Some are rookies I don’t recognize—young guys who used to be on rival school teams, now pulled into the national roster.
Others are familiar, ones I’ve played with off-season.
Some I’ve gone toe-to-toe with in championship games.
And now we’re all here. In the national team that I’m heading.
“Hey, Cap!” one of the guys says.
“It’s really you,” a rookie approaches.
Coach shuffles in just after them, and says, “Rule number one, be on time. See that?” He points to me. “Michael’s always early. Always.” The others quickly drop their bags and stand in the middle of the gym.
Coach approaches me and gives me a fist bump. “Glad to have you back, Mike.”
We run drills. Shooting. Passing. Defense. The basics. Stuff I could do with my eyes closed. But today? Everything’s just... slightly off. I miss a free throw. Then another.
One of the rookies blinks at me. “You good, Cap?”
“Yeah,” I lie. “Just a bit shaken.”
Coach blows his whistle. “Let’s go again, same drill.”
The others fall in line. I do too. Muscle memory kicks in, but the rhythm’s not quite there. It’s like I’m thinking three seconds too late. Like my body’s in the gym, but my heart’s pacing outside with Kate, back in Magnolia Heights.
We switch to a scrimmage. I move better when there’s contact—when I can pivot and push.
It’s easier to play when you’re not alone with your thoughts.
For two quarters, I get my groove back. I even make a couple of solid passes, nail a three, block a drive.
I also dunk a little too hard, and someone yells, “There’s the old Michael!
” while another shouts, “The prodigy himself!”
But I don’t feel like the old Michael. Not at all.
Old Michael only thought about the next game, the next win, the next stat line. This Michael keeps wondering if Kate’s eaten, if she’s tired, if she’s finally told someone no today.
Coach pulls us aside halfway through. “Good intensity,” he says. ”Mike, that was good, but we both know you can do better than that.”
I chuckle under my breath. He’s always been tough with me, and it always works. Because, when I play well, I get this validation. And I used to be the textbook example of a self-absorbed athlete so validation was my bread and butter.
When practice ends, rookies come up to me to give me a pat on the back. Some asked for photos. Chris approaches me and says, “You’re terrible today.”
“Thanks for the warm welcome, buddy,” I say with a chuckle.
“No, seriously. You’re distracted.” He walks with me as we step into the locker room. “Comeback game’s in a week.”
“I know, I know.” I smile. “Just a bit rusty. I’ll practice more,” I say. “Besides, it’s not a legit tournament. It’s a friendly comeback game.”
Chris gives me a pointed look. “Yes, that’s organized for you. Imagine playing terribly on a game set up solely for you.”
“Thanks for the pressure,” I mutter, though I’m smiling as I say it.
“Anytime.” He throws me a towel. “Just get your head right.”
He disappears into the showers, and I’m left alone in front of my locker. I peel off my jersey and continue to the showers too.

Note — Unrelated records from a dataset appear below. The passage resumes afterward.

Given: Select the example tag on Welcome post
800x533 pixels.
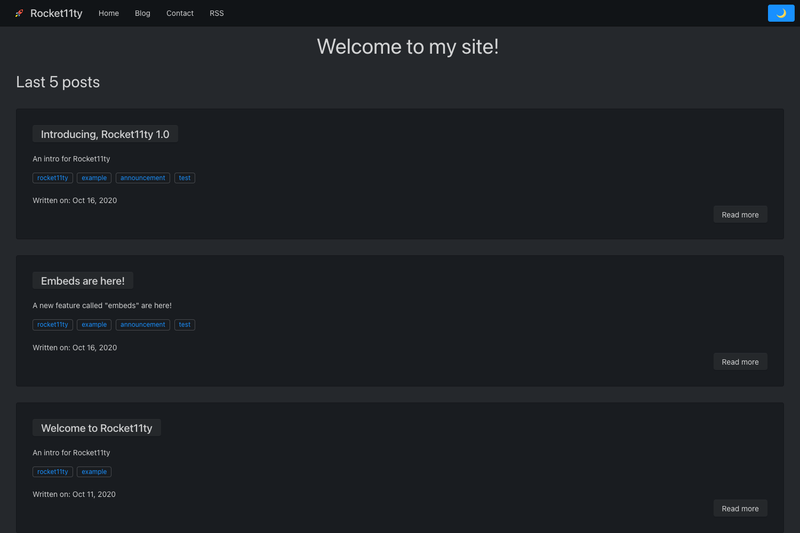Looking at the screenshot, I should point(94,472).
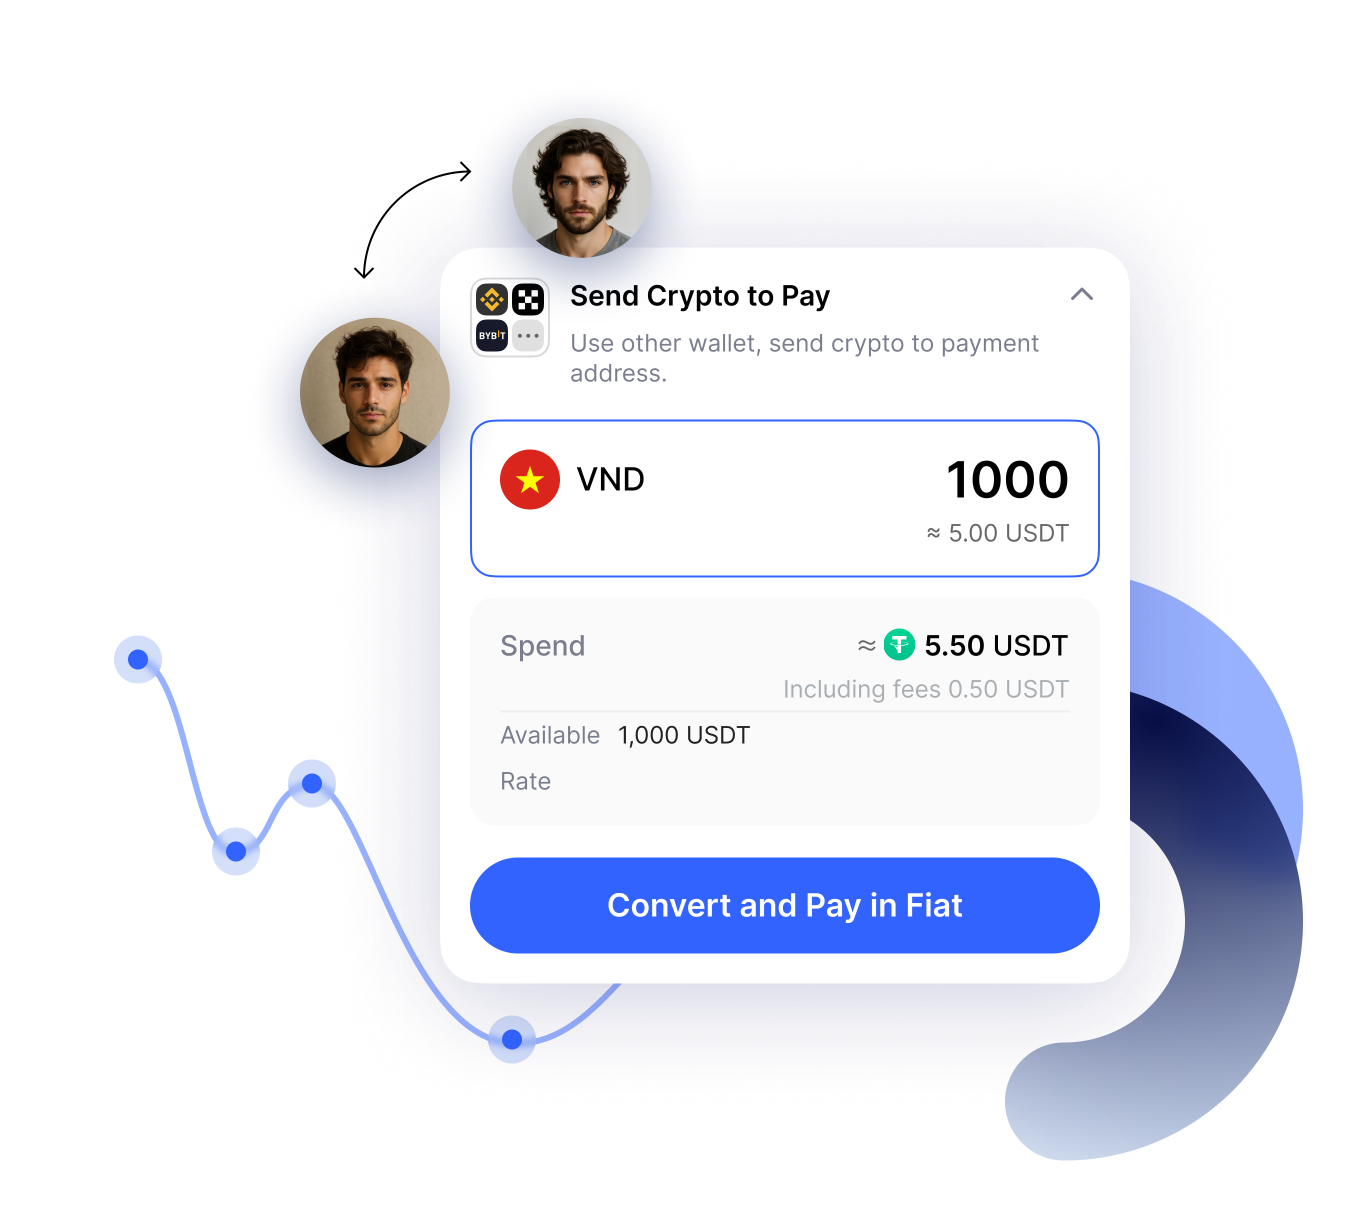Screen dimensions: 1352x1220
Task: Click the Binance logo icon
Action: (492, 299)
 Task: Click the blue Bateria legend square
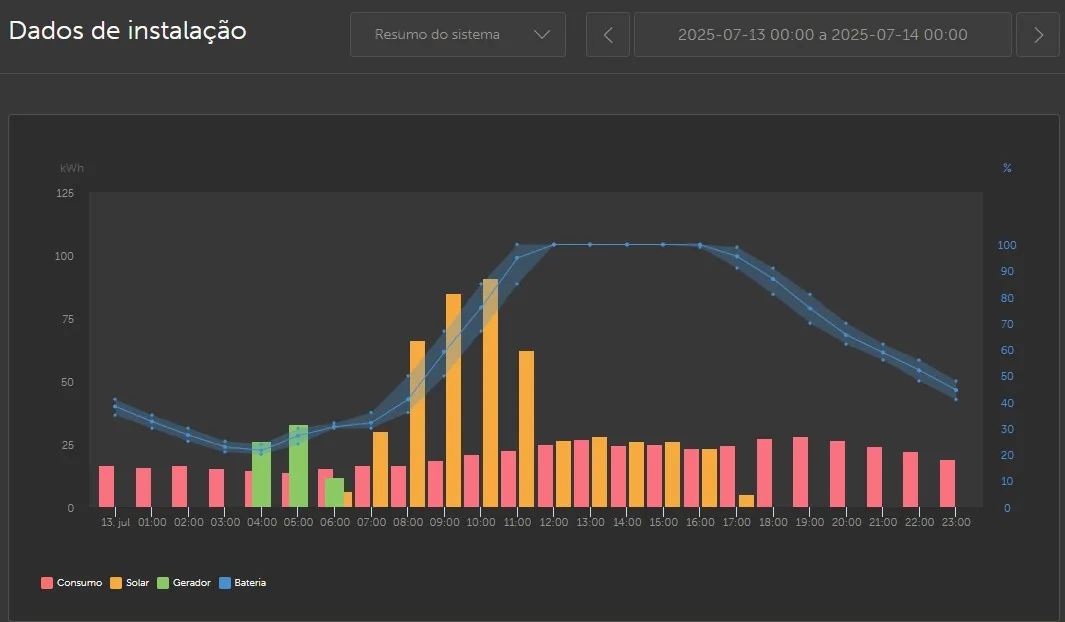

When I’m done, I leave the gym. But I don’t head straight home to watch game replays or analyze my form. I walk to the park near the arena instead. I sit on a bench. I watch people pass—kids with their parents, a couple walking a dog, teenagers playing streetball.
And I let myself just… be. No pressure of who I am. Just a man figuring out what else he can be.
And maybe that’s the most important game I’ve ever played.